2013年1月18日金曜日

蝋梅や薄雪庭を刷きのこす

 正月を過ぎて、葉を落とした蠟梅の木に、黄色い花が咲きました。今朝は、粉雪の降る中で、甘い芳香を放っていました。
うっすら雪化粧をした蠟梅の花

 この蠟梅は、ボルネオール、リナロール、カンファー、ファルネゾール、シネオールなどの精油成分が溶け合って、独特の甘い芳香を放っているのだそうです。
 
 英語名は、Wintersweet。やはり、甘い香りから命名されています。

 蠟梅という命名は、香りではなく、蠟のような光沢をもった、その花弁の性状からつけられているようです。





 香りといえば、こんなエピソードがあります。
 1846年に、アメリカはボストンにあるマサチューセッツ総合病院でエーテルを使った公開手術を披露したとき、麻酔を担当したウィリアム・トーマス・グリーン・モートンは、エーテルにオレンジのフレイバーをつけていました。
 彼が、エーテルにオレンジの芳香をつけていたのは、エーテルの匂いを消すためというよりも、それ以前から知られていたエーテルというありふれた薬物を使用しているということを隠す意味合いがあったようです。その証拠に、彼は、当初自らが使用した麻酔薬をエーテルとは呼ばず、わざわざ「レシオン」という怪しげな名で呼んでいました。いかにも自分が新薬を開発したかのような印象を与えるためだったのでしょう。その後の公開麻酔で、その主成分がエーテルであると明かした後も、モートンは、自らが用いた麻酔薬の特許をとるために奔走していたようです。結局、特許の申請は通らず、エーテル麻酔で一山当てようというモートンの思惑は果たされませんでした。(ジェフリー・M・フェンスター『エーテル・デー 麻酔法発明の日』[文春文庫])
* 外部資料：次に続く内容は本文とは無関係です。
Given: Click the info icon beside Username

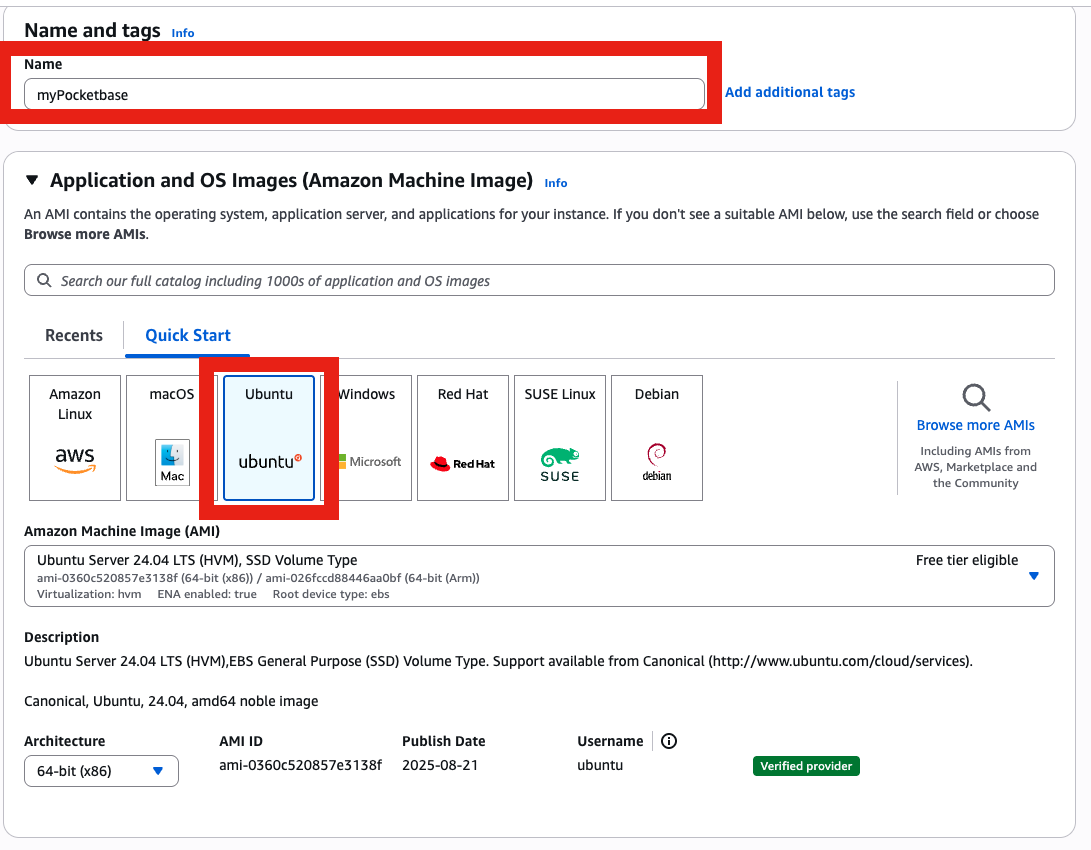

ロバート・ヒンクリーの絵とヴァンダム博士(1997年撮影)
博士の身長が170cmくらいなので、絵がいかに大きいかが分かりますね。
絵の中央やや左よりに両手で「麻酔器」をかかえているのが
W.T.G.モートンです。
 W.T.G.モートンは、麻酔薬「レシオン」で財産を築くことはできませんでしたが、ロバート・ヒンクリーが描いた”The First Operation Under Ether”という壁画サイズの油絵によって、歴史に名を残すことになりました。

 この絵は、ハーバード大学医学校のカウントウェイ図書館の壁に飾られています。










 表題の「蠟梅や薄雪庭を刷きのこす」は、明治から昭和にかけて活躍した水原秋桜子(みずはら しゅうおうし)の俳句です。水原秋桜子は、産婦人科医でもありました。